The Petards factory in Team Valley

The Petards factory in Team Valley(Image: -Newcastle Journal)

Gateshead security tech firm Petards has hailed a boosted £9.2m order book as it expects to post a 24% lift in sales. The listed Team Valley company develops advanced security, communication and surveillance systems for the traffic, wireless, rail and defence sectors, and was recently awarded a £2.2m contract by Rheinmetall BAE Systems Land Limited (RBSL), a joint venture between the largest defence manufacturers in Germany and the UK.

The firm has now released a full-year trading update in which it says improvements in the first half of the year carried through to the remainder of the year, with the year closing with an improved order book. The group said group revenues for 2025 are expected to be up 24% year-on-year to around £14.9m, with adjusted Ebitda (earnings before interest, taxes, depreciation and amortisation) of circa £1m, more than double the previous year’s £400,000.

Bosses pointed to a boost in trading within Petards Rail and Petards Defence, with both seeing increases in revenue and profitability, as well as profitable maiden full year’s contribution from Affini, the Derby-based wireless specialist that Petards acquired last year. It said order intake for the year for Petards Rail and Petards Defence were “at levels not seen for several years”.

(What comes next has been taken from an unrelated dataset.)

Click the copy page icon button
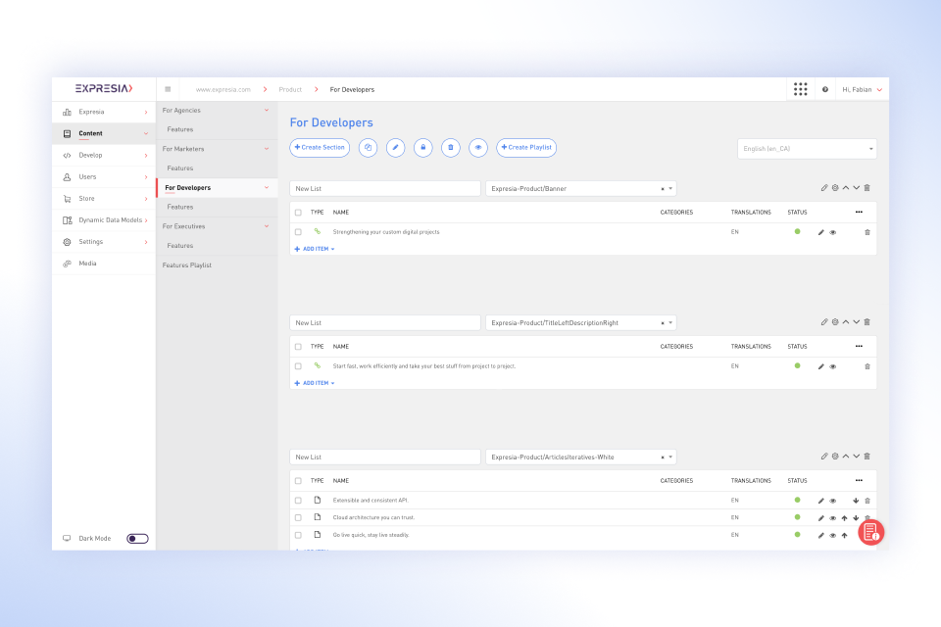Viewport: 941px width, 627px height. coord(368,148)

Following contract awards from the MOD, RBSL and BAE Systems in the last two months of the year totalling £3.5m, the group’s year end order book closed at £9.2m, up from £7.1m, with around 85% scheduled for delivery this year. Meanwhile, QRO – its subsidiary which specialises in providing Automatic Number Plate Recognition (ANPR) and mobile average speed solutions – secured some important framework contract wins during the year.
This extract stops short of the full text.